### SOURCE DOCUMENT
Tyler's Blog

Tuesday, May 31, 2011

Conjugate Gradient Part 1

Since my project is winding down fast, I thought I'd just expand more on the math behind the scenes.

The conjugate gradient method is an iterative algorithm that can solve equations of the form Ax = b, or be stopped half-way through to get a good estimate for x. It only works if A is positive-definite and square. It is only practical if A is sparse so multiplications by A are easy to compute.

Lets start with a quick definition:

Def: u and v are conjugate
w.r.t. A if u^TAv = 0. Basically, u and Av are orthogonal.

The problem is solving for Ax = b. x can be
broken down into a linear combination of basis of Rⁿ called {d_k}
or ‘directions’ that are all conjugate w.r.t to A. Whenever we talk about linear combinations, I like to think of each basis vector as a direction. Bear with me for a second while I glaze over why it is cool if they’re conjugate. Now take the equation:

x = ∑α_id_i (by linear combination def)

b = Ax = ∑α_iAd_i (by problem definition)

This isn’t terribly interesting, it is just rewriting Ax as A times a completely arbitrary decomposition of x into {d_k}. But imagine we know all the directions in {d_k} and we just wanted to solve for the weight α. Normally, this wouldn’t tell us anything: I can break x in R³ into α₁[1; 0; 0], α₂[0; 1; 0], α₃[0; 0; 1], and I still don’t have a good way to find α’s
and x. But if my bases are conjugate, I can use the following equation:

b = Ax = ∑_i α_iAd_i	(see above)

### EXERCISE INSTRUCTIONS
A: Check each statement against the conjugate gradient blog post. For each one, answer yes or no and quote the words that decide it.
(i) The method only works when A is square and positive-definite.
(ii) The method is only practical when A is dense.
(iii) The method can be stopped partway through to give an estimate for x.
B: Copy word for word the part of the conjugate gradient blog post from "Def: u and v" up to and including "linear combination def)".

### DATASET SECTION

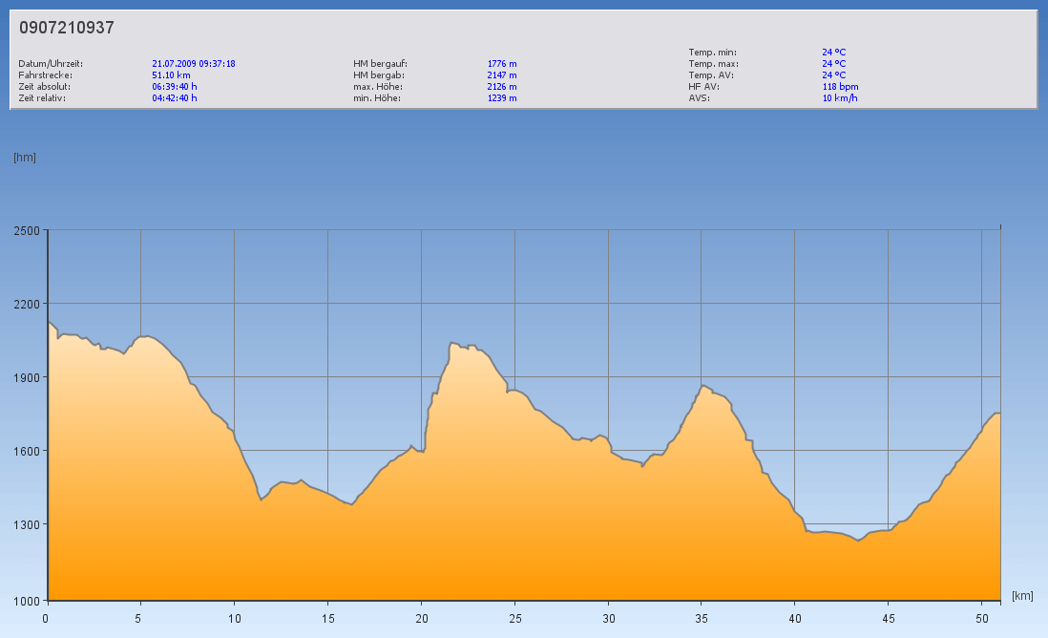Click the profile's lowest valley near kilometer 43
The width and height of the screenshot is (1048, 638).
(x=858, y=541)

### EXERCISE SOLUTIONS
A:
(i) Yes: "It only works if A is positive-definite and square."
(ii) No: "It is only practical if A is sparse so multiplications by A are easy to compute."
(iii) Yes: "or be stopped half-way through to get a good estimate for x"

B:
Def: u and v are conjugate
w.r.t. A if u^TAv = 0. Basically, u and Av are orthogonal.

The problem is solving for Ax = b. x can be
broken down into a linear combination of basis of Rⁿ called {d_k}
or ‘directions’ that are all conjugate w.r.t to A. Whenever we talk about linear combinations, I like to think of each basis vector as a direction. Bear with me for a second while I glaze over why it is cool if they’re conjugate. Now take the equation:

x = ∑α_id_i (by linear combination def)